Everyone knows what a mortgage is, but not everyone knows how a reverse mortgage works. A reverse mortgage is a loan taken against the equity of a home. It is a very specialized type of loan that is not the best fit for everyone. Reverse mortgages are reserved for homeowners that are 55 and older. The homeowner and lender will agree on an amount for the reverse mortgage, and this loan will have no monthly payments. The loan will be paid as a lump sum when the homeowner sells the home or passes away. Reverse mortgages are commonly reserved for homeowners hoping to supplement their retirement income because their largest asset is their home.

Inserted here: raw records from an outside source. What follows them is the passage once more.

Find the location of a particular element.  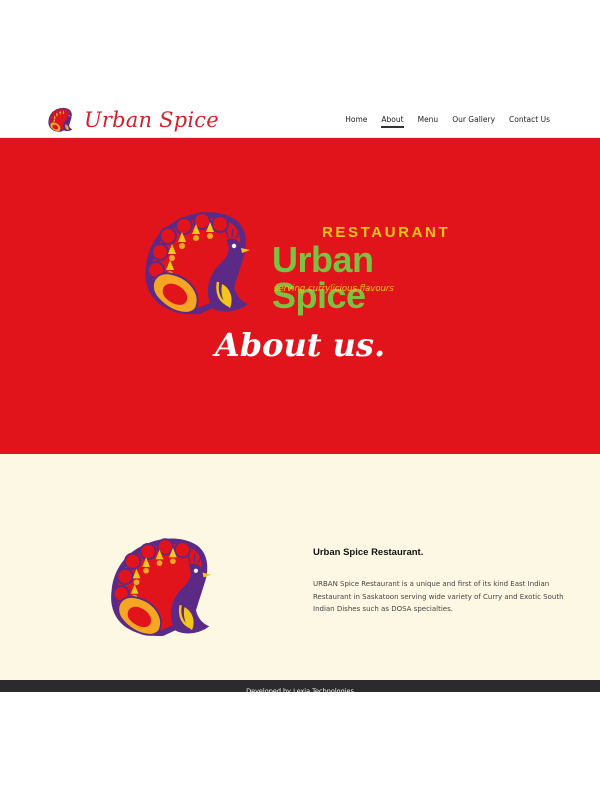

logo-tagline: serving currylicious flavours is located at coordinates (334, 289).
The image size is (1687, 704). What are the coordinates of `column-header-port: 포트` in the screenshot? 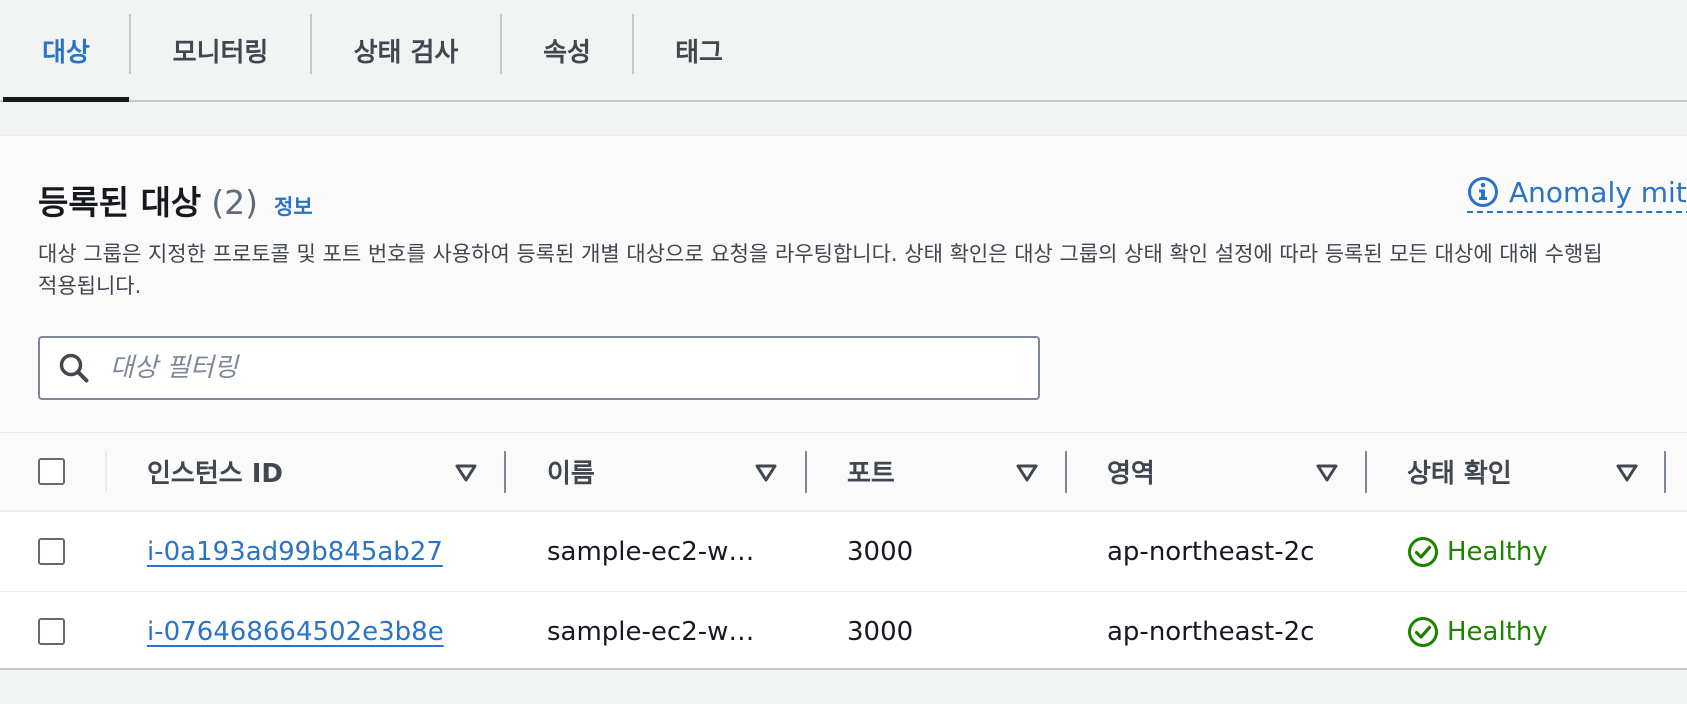 It's located at (871, 472).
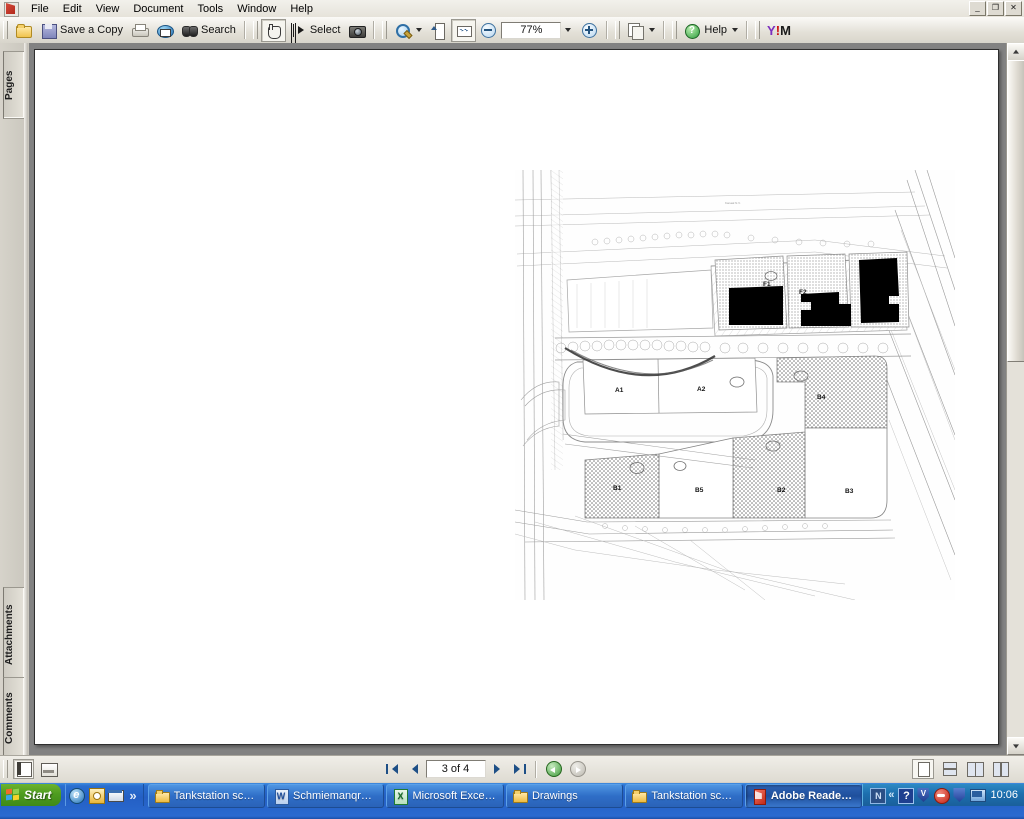 The height and width of the screenshot is (819, 1024). What do you see at coordinates (1016, 746) in the screenshot?
I see `scroll-down-button` at bounding box center [1016, 746].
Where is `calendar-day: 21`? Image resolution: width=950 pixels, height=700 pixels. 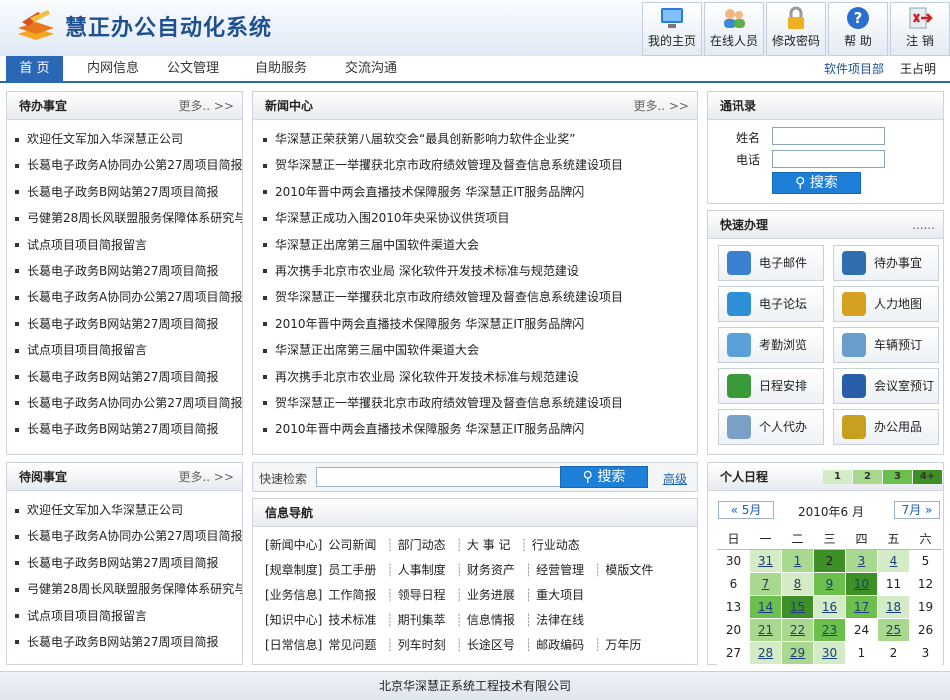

Should You Get a Reverse Mortgage?
As stated above, a reverse mortgage is built for a very specific group of people. Understanding what you are looking for, what getting a reverse mortgage means, and possibly exploring other loan options is a great way to determine if a reverse mortgage is right for you. Here are some helpful things to note about a reverse mortgage:
What Type of Loan Is It?
Reverse mortgages act like typical loans because the reverse mortgage also requires a lender. Most reverse mortgages are done through the Home Equity Conversion Mortgage (HECM), insured by the Federal Housing Administration. Many factors will go into how large of a loan you can be given but are predominantly affected by your age, home value, and how much equity you have in the home.
In 2022, the FHA raised the reverse mortgage limits to $970,800. This is the maximum a lender can estimate your home value as the national HUD HECM limit. There are rarely any reverse mortgages that high because reverse mortgages are generally less than 80% of a home’s value. To qualify for the maximum loan, you would have to be an ideal candidate with a home valued upwards of $1.028 million. Lenders will often offer a larger loan the older you are and if you have considerable equity in your home.
Reverse Mortgages are Reserved for a Primary Residence
Reverse mortgages can only be done on a primary residence. Reverse mortgages cannot be taken out on investment or vacation homes. This means that the homeowner must live more than six months out of the year at this home.
You Are Still Responsible for Other Home Fees
Taking a reverse mortgage out does not mean you are no longer responsible for your home. Fees associated with owning a home, such as a homeowner’s insurance and property tax, still need to be paid. If your lender believes you will run into financial issues in the future, they may take it upon themselves to reserve a part of the reverse mortgage for paying these fees.
There Are Options for Payments
You have options when it comes to receiving your payment. The four primary ways are:
Lump-Sum: Choosing this option means that you want to receive the payment upfront. You will receive slightly more than half of the sum when the loan is approved and the remainder in twelve months following the first payment. This method also allows for a fixed rate if you forgo the second half of the loan.
Tenure Payment: This option will provide you with monthly payments that have been agreed upon by you and your lender indefinitely. This type of plan generally ends when you leave home or pass away. It has an adjustable interest rate.
Term Payment: This option also has an adjustable interest rate, but payments are typically larger than the tenure payment. An agreed-upon amount of monthly payment AND time frame is discussed.
Credit line: This option is similar to a credit card, and you can draw on the loan as needed; and this method also uses an adjustable interest rate.
You also have the option to mix and match the above options.
High Age Requirement
Unlike most loans, a reverse mortgage has a high minimum age requirement. Up until 2021, homeowners had to be 62 to receive a reverse mortgage loan, and the age was recently changed to 55. Since reverse mortgage loans are reserved for older homeowners who would like to stay in their homes, it is not a viable loan option for younger people.
Should You Get a Reverse Mortgage?
The information above is far from sufficient to help you make this choice, but it can help you decide if you should consider it. Calling a lender or financial institution may be the best course of action if this article has piqued your interest.